* [What the exercise asks] Extract the opening line of the entries and every line after it, stopping at and including the line that contains "SOL005 VNF Package". Do not include pictures.

* [Entries shown]
───

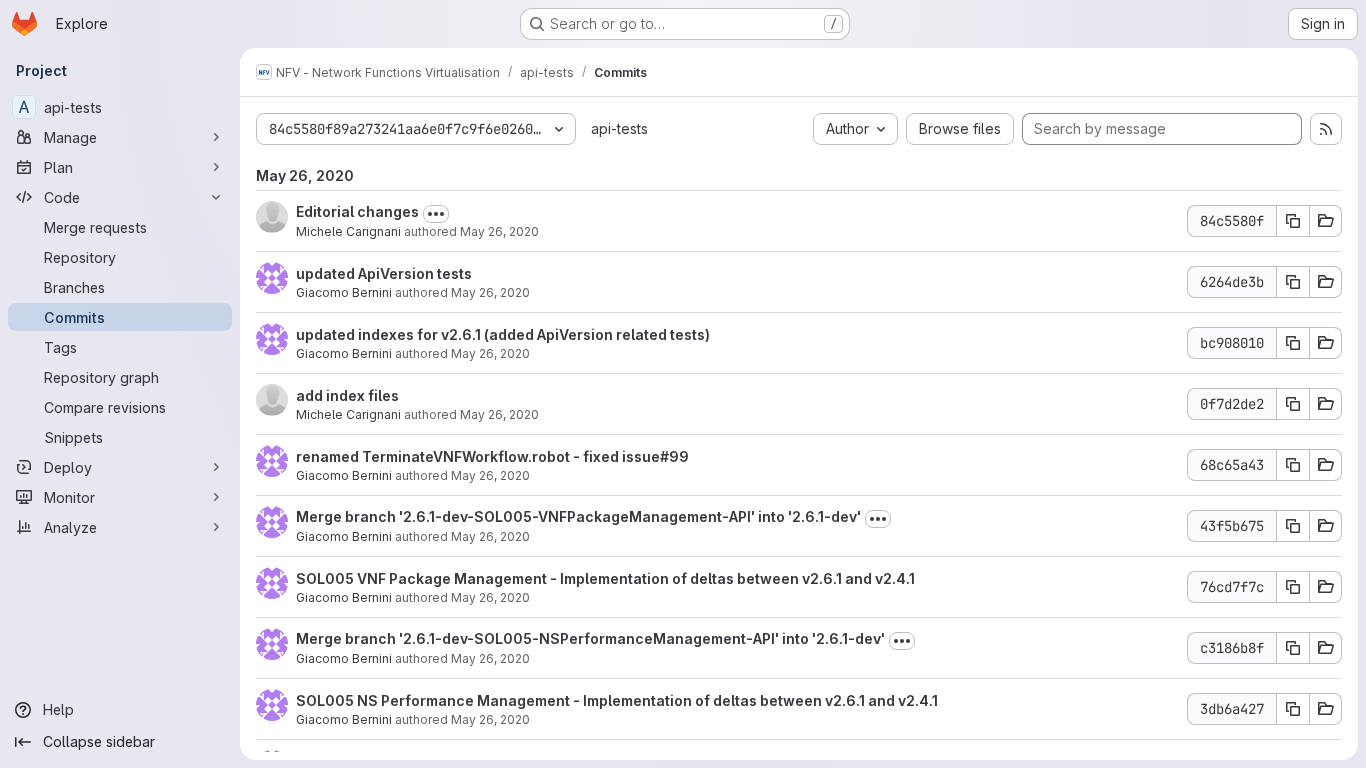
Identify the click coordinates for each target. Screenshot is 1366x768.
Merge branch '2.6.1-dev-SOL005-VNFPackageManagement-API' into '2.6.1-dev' (578, 516)
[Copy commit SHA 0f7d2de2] (1293, 404)
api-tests (619, 128)
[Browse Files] (1326, 221)
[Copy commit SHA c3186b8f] (1293, 648)
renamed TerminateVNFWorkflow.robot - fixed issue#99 (492, 456)
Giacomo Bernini (344, 292)
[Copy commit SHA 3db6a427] (1293, 709)
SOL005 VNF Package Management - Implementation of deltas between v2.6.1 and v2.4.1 (605, 578)
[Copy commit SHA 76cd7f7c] (1293, 587)
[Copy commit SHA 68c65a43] (1293, 465)
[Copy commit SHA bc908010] (1293, 343)
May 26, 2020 (499, 231)
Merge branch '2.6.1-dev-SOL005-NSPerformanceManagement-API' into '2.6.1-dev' (590, 638)
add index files (347, 395)
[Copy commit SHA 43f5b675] (1293, 526)
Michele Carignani (348, 231)
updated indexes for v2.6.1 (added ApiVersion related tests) (503, 334)
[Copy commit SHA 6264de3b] (1293, 282)
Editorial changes (357, 211)
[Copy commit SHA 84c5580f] (1293, 221)
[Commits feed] (1326, 129)
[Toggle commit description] (436, 214)
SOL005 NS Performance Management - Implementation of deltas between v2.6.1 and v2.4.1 (617, 700)
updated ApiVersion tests (384, 273)
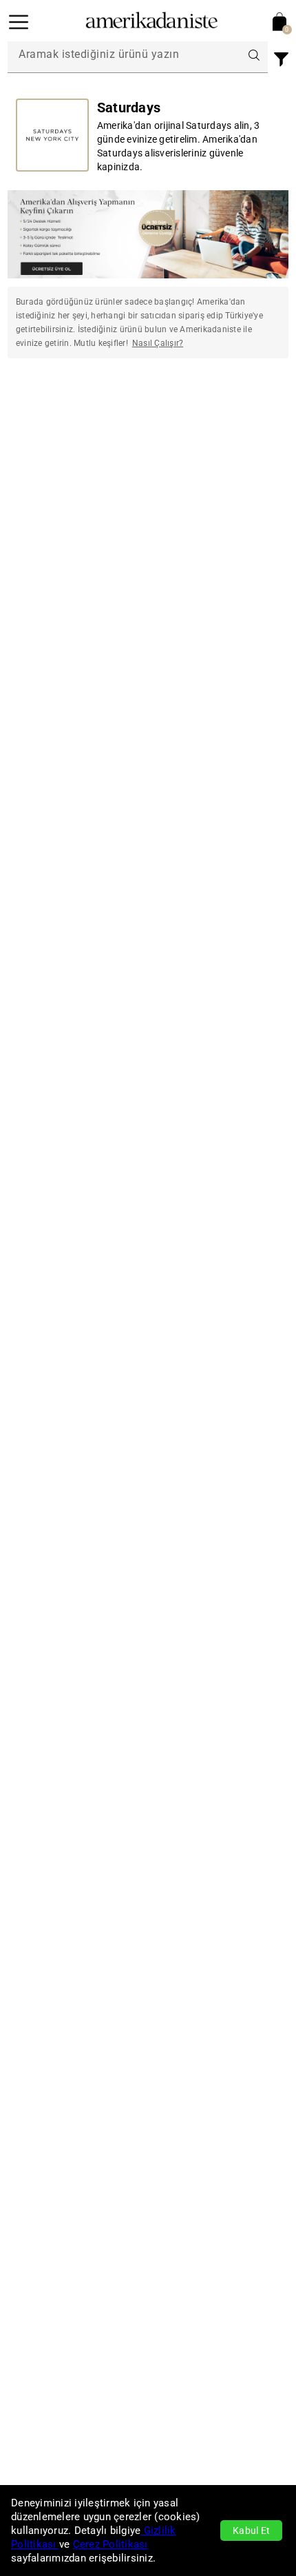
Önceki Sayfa (57, 412)
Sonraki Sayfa (238, 412)
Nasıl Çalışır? (158, 343)
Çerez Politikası (110, 2544)
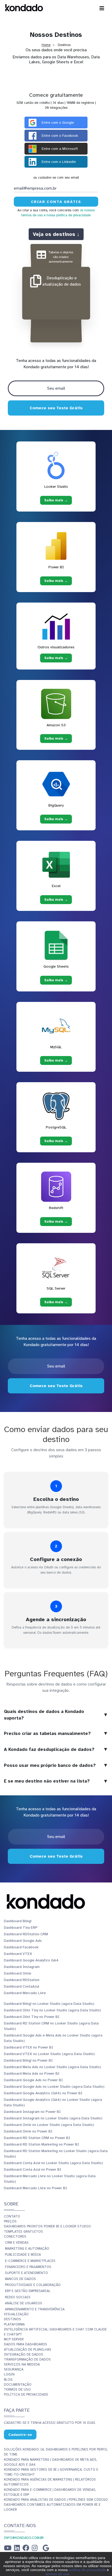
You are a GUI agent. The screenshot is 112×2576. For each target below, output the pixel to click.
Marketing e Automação (27, 2248)
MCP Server (14, 2339)
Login (9, 2374)
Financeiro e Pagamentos (28, 2267)
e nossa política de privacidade (67, 215)
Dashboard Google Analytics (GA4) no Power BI (43, 2093)
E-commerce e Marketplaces (30, 2261)
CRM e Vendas (17, 2242)
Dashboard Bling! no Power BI (28, 2060)
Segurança (13, 2369)
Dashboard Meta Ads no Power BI (31, 2073)
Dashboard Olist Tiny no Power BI (31, 2017)
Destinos (12, 2319)
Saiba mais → (56, 500)
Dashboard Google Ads (23, 1940)
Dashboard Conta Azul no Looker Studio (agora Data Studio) (53, 2163)
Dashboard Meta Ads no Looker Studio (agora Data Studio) (52, 2067)
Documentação (18, 2384)
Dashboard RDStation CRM (26, 1934)
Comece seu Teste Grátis (56, 408)
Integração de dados (23, 2354)
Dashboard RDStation (21, 1980)
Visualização (16, 2314)
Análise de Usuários (23, 2303)
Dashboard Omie (17, 1973)
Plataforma (14, 2324)
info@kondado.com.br (24, 2538)
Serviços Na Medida (22, 2364)
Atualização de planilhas (27, 2349)
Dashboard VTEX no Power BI (28, 2047)
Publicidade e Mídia (23, 2254)
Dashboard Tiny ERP (21, 1927)
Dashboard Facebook (21, 1947)
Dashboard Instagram (22, 1967)
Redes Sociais (17, 2297)
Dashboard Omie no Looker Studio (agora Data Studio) (49, 2125)
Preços (10, 2221)
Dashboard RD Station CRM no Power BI (37, 2138)
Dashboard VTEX (18, 1953)
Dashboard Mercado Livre (25, 1993)
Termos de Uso (17, 2389)
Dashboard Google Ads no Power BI (33, 2080)
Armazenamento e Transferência (35, 2309)
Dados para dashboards (25, 2344)
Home (46, 45)
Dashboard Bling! (18, 1921)
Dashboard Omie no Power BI (28, 2131)
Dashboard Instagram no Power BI (32, 2111)
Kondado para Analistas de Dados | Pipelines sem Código (56, 2500)
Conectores (15, 2236)
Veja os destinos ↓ (56, 234)
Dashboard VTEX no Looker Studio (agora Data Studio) (49, 2054)
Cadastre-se (20, 2434)
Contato (12, 2216)
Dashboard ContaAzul (21, 1986)
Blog (8, 2380)
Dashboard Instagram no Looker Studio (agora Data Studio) (53, 2118)
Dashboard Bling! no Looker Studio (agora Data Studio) (49, 2003)
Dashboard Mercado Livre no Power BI (35, 2188)
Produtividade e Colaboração (33, 2285)
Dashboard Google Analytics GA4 (31, 1960)
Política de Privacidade (26, 2394)
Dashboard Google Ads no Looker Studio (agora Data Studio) (54, 2086)
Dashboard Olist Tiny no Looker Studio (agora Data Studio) (52, 2010)
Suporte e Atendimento (26, 2273)
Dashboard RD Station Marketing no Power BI (41, 2144)
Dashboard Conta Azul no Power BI (32, 2169)
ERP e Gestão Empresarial (28, 2291)
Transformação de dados (27, 2359)
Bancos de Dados (20, 2279)
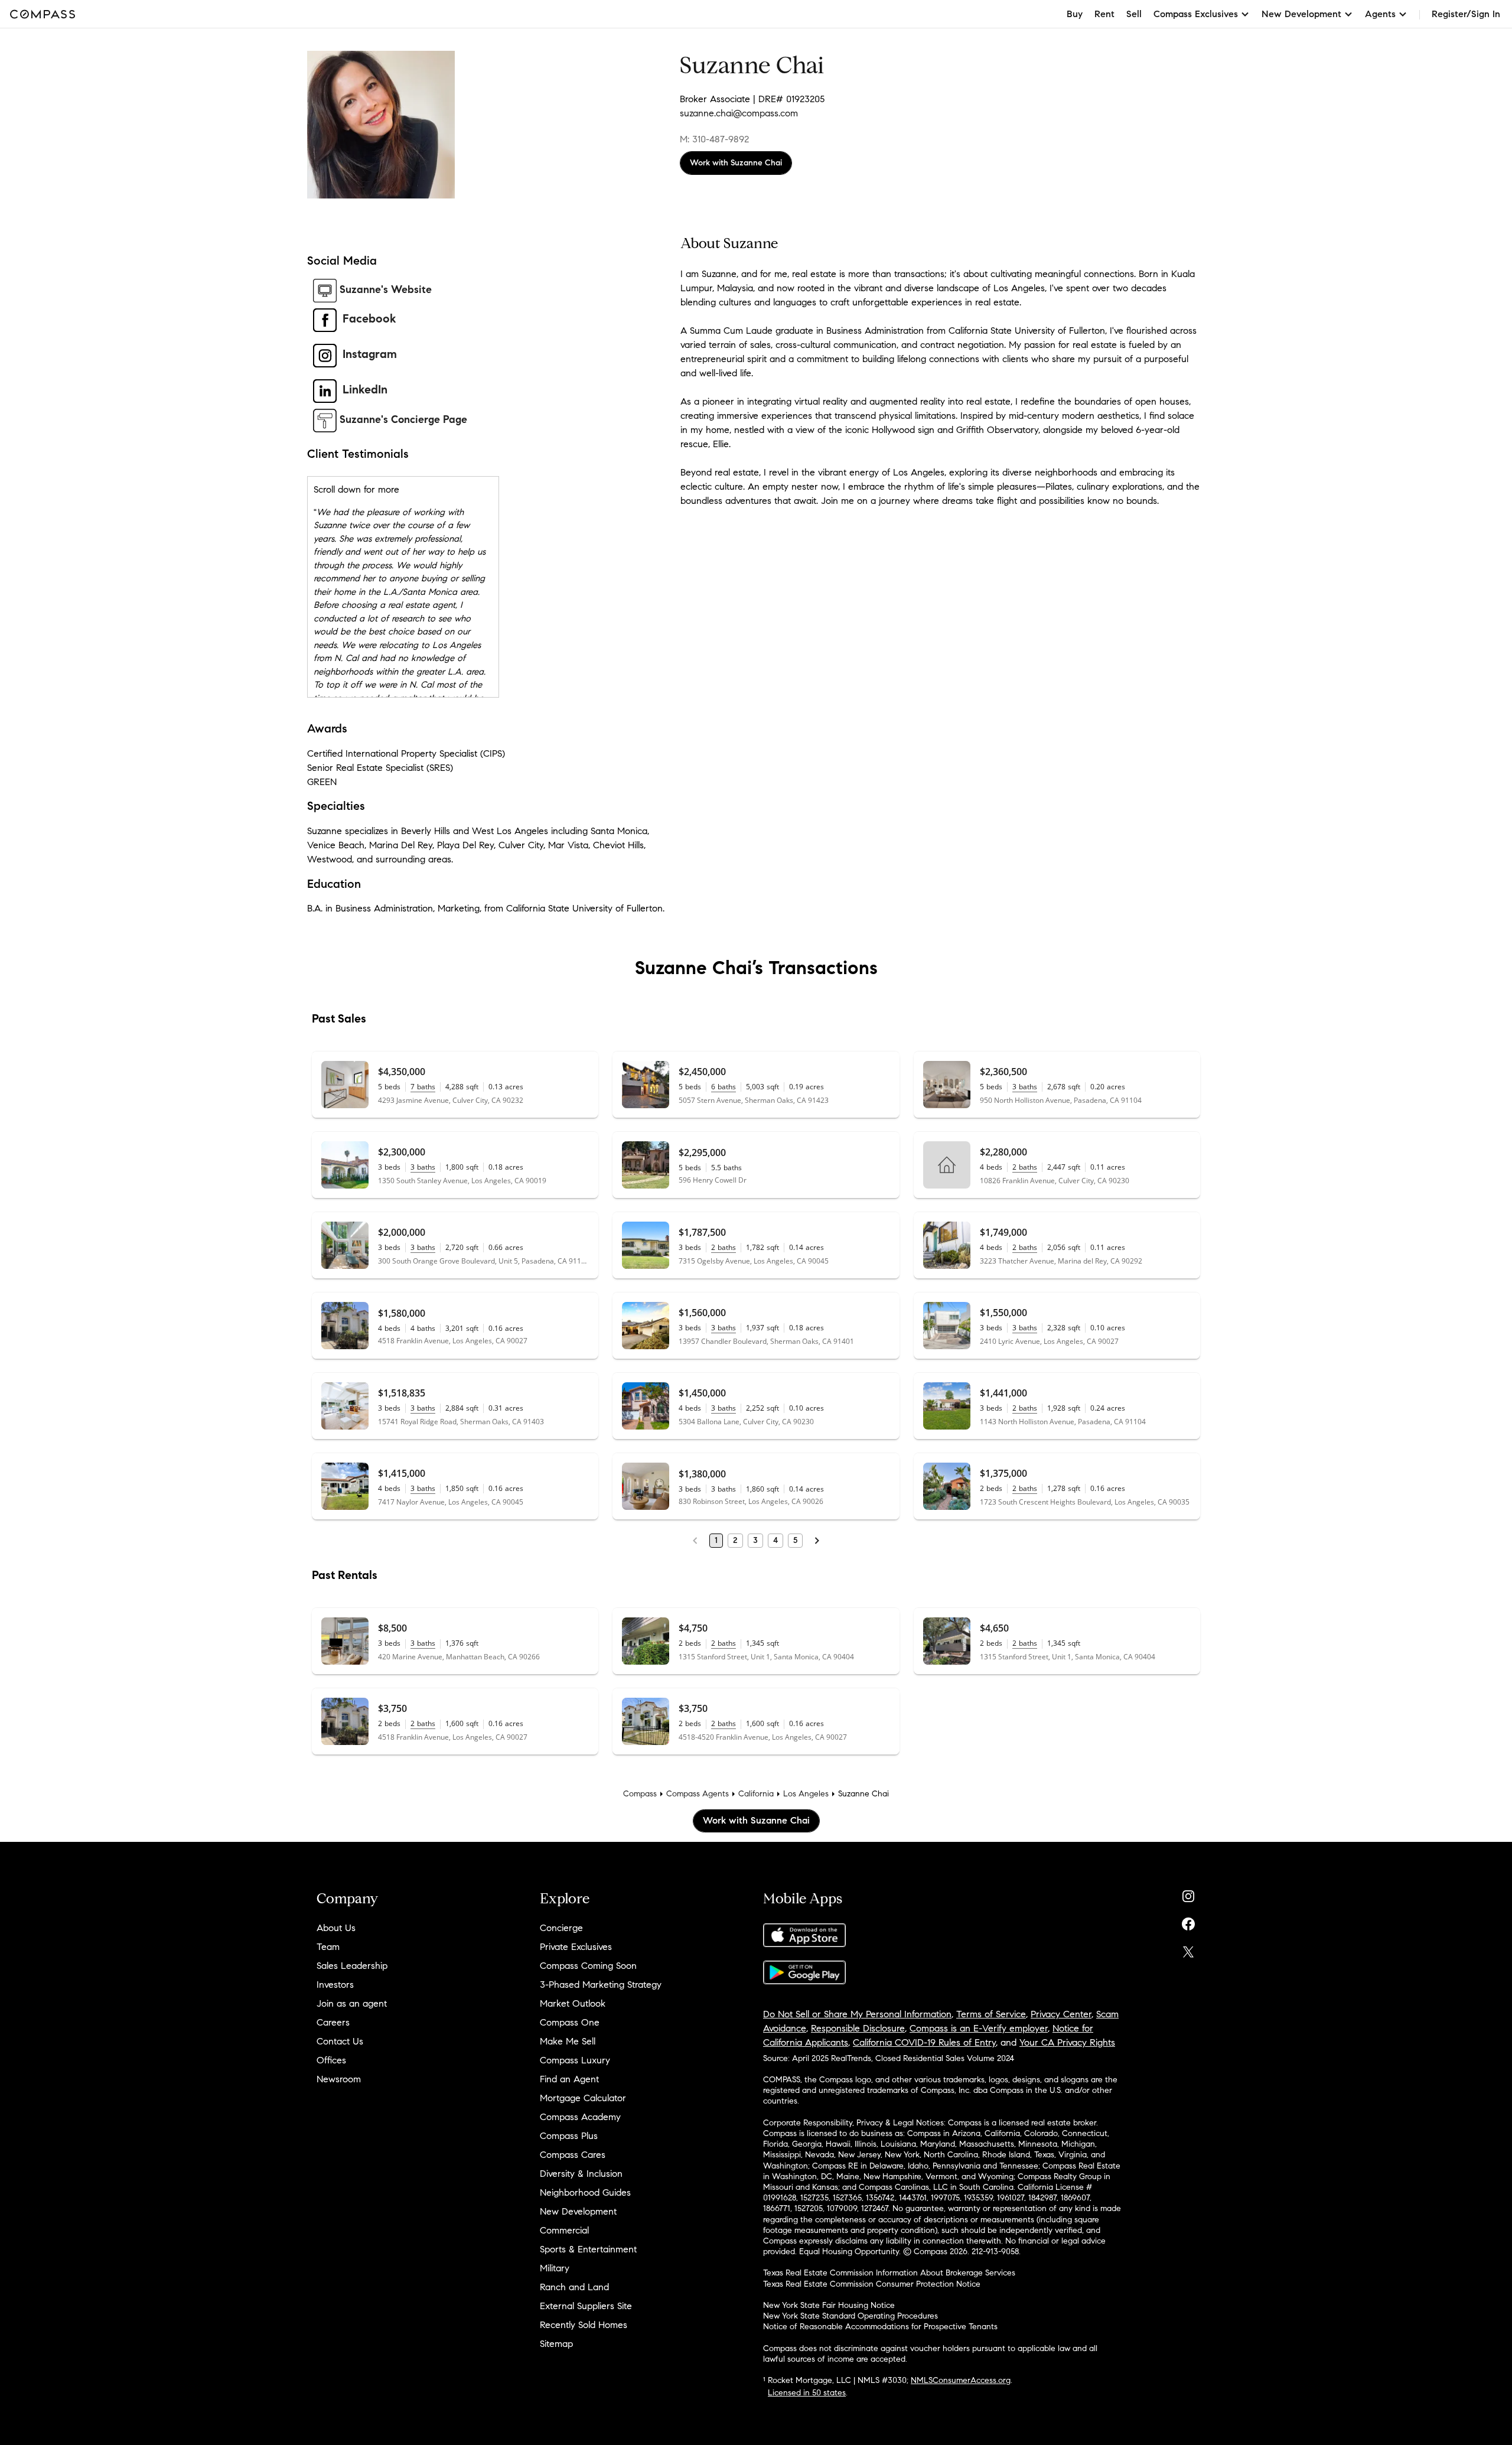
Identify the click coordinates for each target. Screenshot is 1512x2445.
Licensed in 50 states (807, 2393)
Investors (335, 1984)
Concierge (561, 1927)
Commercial (564, 2230)
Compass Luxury (575, 2060)
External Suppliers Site (586, 2305)
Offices (331, 2060)
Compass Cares (572, 2154)
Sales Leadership (352, 1965)
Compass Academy (580, 2116)
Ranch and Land (574, 2287)
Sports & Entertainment (588, 2249)
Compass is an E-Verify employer (979, 2028)
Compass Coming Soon (588, 1965)
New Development (578, 2211)
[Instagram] (1188, 1893)
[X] (1188, 1949)
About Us (336, 1927)
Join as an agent (352, 2003)
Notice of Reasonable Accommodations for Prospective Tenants (880, 2327)
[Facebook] (1188, 1921)
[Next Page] (816, 1541)
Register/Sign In (1466, 13)
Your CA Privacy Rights (1067, 2042)
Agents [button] (1380, 13)
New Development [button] (1301, 13)
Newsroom (339, 2079)
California (756, 1794)
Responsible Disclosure (858, 2028)
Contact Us (340, 2041)
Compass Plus (569, 2135)
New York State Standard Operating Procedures (850, 2316)
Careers (333, 2022)
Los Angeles (806, 1794)
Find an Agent (569, 2079)
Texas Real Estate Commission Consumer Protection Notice (871, 2284)
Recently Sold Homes (583, 2324)
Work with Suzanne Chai (736, 163)
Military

───

* [Response below]
Identify the click coordinates for each target. Screenshot is 1366x768.
Merge branch '2.6.1-dev-SOL005-VNFPackageManagement-API' into '2.6.1-dev' (578, 516)
[Copy commit SHA 0f7d2de2] (1293, 404)
api-tests (619, 128)
[Browse Files] (1326, 221)
[Copy commit SHA c3186b8f] (1293, 648)
renamed TerminateVNFWorkflow.robot - fixed issue#99 (492, 456)
Giacomo Bernini (344, 292)
[Copy commit SHA 3db6a427] (1293, 709)
SOL005 VNF Package Management - Implementation of deltas between v2.6.1 and v2.4.1 (605, 578)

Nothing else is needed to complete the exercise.